Copy each line of the data below with the word "light".
───── Entries supplied
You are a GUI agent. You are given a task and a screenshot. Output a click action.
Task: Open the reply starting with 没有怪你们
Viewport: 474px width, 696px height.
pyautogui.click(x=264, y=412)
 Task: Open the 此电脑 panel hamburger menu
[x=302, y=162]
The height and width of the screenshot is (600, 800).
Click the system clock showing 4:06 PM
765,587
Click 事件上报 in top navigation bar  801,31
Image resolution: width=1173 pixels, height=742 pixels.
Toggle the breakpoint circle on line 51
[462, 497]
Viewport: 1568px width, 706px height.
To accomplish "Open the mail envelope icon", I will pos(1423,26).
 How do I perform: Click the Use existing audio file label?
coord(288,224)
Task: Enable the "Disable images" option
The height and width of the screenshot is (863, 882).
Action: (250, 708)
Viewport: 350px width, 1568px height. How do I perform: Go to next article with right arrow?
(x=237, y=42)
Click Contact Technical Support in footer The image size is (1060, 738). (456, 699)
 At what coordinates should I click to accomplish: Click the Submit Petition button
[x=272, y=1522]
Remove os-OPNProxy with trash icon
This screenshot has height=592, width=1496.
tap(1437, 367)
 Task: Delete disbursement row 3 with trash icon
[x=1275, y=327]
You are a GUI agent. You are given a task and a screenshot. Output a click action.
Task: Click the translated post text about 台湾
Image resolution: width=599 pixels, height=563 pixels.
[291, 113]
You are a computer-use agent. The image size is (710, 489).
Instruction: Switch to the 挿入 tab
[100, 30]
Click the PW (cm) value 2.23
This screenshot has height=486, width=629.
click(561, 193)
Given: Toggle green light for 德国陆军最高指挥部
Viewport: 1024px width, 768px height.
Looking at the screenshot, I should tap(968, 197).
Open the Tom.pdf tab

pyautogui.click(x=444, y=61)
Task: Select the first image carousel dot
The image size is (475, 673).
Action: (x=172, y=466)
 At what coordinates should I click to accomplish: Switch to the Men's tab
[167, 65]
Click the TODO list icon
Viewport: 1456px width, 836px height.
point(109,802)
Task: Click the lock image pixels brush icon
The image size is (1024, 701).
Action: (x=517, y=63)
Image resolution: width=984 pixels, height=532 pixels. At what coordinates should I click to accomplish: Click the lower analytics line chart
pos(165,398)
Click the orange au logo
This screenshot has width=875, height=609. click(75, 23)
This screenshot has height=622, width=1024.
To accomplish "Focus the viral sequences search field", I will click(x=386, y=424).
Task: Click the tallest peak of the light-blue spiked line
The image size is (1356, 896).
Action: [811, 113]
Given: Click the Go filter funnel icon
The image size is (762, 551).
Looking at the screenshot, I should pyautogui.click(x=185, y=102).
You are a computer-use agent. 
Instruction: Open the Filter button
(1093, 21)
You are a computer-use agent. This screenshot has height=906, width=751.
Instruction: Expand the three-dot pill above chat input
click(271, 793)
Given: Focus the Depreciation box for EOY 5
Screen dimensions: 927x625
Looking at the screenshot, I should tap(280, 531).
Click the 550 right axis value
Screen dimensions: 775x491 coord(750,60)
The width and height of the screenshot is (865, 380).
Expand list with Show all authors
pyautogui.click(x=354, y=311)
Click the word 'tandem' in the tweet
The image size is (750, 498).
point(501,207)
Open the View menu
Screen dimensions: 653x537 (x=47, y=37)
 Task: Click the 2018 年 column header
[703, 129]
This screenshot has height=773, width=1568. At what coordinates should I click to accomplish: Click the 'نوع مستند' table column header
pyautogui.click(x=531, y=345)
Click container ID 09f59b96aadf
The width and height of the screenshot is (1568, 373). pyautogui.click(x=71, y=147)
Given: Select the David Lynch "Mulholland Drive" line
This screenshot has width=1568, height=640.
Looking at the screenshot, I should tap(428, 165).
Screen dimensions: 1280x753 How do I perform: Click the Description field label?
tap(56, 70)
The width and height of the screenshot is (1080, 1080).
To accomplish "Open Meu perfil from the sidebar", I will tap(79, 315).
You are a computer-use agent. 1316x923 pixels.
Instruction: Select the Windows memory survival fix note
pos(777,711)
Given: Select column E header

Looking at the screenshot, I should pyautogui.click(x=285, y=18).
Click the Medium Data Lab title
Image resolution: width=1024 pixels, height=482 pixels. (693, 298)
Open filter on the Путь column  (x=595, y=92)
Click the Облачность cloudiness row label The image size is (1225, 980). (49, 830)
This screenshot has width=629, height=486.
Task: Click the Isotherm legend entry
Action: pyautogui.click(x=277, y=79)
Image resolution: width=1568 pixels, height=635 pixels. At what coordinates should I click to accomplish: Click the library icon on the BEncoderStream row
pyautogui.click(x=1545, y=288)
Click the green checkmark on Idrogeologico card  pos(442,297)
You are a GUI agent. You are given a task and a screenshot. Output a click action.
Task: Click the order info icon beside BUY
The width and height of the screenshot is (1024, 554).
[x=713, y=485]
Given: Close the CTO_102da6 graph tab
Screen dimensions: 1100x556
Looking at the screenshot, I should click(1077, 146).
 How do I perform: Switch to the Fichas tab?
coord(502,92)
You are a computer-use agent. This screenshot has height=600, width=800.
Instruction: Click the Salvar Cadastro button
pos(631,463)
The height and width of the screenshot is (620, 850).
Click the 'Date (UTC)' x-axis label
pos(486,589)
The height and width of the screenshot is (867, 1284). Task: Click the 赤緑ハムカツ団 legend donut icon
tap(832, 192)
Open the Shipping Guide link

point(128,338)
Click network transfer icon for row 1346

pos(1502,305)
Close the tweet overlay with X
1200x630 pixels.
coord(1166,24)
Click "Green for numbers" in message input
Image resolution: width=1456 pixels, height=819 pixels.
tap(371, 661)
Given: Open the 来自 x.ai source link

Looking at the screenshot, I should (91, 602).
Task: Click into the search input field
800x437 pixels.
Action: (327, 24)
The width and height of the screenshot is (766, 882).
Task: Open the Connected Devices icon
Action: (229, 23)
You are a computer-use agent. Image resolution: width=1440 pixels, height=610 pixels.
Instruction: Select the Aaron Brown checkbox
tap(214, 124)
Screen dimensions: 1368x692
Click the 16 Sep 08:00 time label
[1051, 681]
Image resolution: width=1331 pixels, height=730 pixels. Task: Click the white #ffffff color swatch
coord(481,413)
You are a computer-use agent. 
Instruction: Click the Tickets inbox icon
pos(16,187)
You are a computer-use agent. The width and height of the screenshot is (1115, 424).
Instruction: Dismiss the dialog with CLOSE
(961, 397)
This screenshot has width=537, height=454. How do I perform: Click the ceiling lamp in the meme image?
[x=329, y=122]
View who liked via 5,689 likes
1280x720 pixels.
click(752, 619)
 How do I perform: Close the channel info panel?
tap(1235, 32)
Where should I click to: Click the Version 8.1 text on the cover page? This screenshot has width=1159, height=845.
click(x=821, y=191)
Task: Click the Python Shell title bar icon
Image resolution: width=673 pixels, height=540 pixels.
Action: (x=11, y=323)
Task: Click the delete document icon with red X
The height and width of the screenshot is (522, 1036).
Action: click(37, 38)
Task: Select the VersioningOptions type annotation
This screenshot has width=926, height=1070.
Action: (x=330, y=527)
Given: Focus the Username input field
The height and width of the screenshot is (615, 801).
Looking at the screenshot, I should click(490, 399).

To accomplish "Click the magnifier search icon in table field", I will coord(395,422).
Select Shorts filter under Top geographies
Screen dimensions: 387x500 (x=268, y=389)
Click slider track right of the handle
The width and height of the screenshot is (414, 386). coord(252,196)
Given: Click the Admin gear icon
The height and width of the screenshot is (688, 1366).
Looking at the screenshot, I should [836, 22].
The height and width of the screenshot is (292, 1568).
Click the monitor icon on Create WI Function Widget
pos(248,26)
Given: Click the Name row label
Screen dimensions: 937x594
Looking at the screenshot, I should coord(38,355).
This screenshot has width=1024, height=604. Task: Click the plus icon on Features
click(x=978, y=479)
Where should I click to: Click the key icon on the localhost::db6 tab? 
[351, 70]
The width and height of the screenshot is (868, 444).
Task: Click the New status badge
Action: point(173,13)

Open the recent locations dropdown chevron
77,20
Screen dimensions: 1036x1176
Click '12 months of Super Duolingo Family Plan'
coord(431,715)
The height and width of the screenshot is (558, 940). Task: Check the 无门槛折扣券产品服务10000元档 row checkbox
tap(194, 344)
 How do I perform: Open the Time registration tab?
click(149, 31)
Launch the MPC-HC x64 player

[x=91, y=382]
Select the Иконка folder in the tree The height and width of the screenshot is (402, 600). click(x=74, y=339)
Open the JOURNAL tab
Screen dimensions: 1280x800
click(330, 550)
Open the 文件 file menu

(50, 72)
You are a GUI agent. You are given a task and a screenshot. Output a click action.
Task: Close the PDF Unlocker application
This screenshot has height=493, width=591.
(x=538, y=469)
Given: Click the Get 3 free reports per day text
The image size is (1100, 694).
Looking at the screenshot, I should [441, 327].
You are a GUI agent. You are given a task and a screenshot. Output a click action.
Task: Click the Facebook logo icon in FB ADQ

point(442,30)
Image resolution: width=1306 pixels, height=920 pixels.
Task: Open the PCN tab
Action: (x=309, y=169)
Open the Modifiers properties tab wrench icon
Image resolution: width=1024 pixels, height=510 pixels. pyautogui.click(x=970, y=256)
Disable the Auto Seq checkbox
──────────
■ **Exercise result**:
Given: Toggle green light for 德国陆军最高指挥部
Task: Click the tallest peak of the light-blue spiked line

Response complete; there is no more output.